- RECORD EXCERPTS -
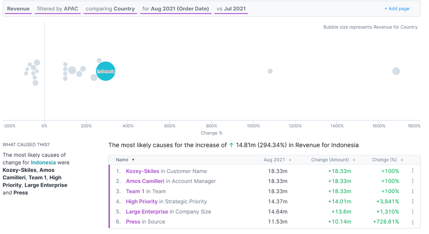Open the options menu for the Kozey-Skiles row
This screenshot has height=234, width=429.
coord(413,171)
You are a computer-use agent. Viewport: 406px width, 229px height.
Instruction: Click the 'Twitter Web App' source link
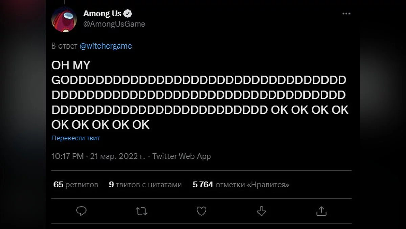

- ACTION ITEM -
Look above for the line containing "You are a computer-use", then retype it and each line after it to the end of the records, exactly and without pictures.

- REPLY -
You are a computer-use agent. Viewport: 406px width, 229px height.
Instruction: Click the 'Twitter Web App' source link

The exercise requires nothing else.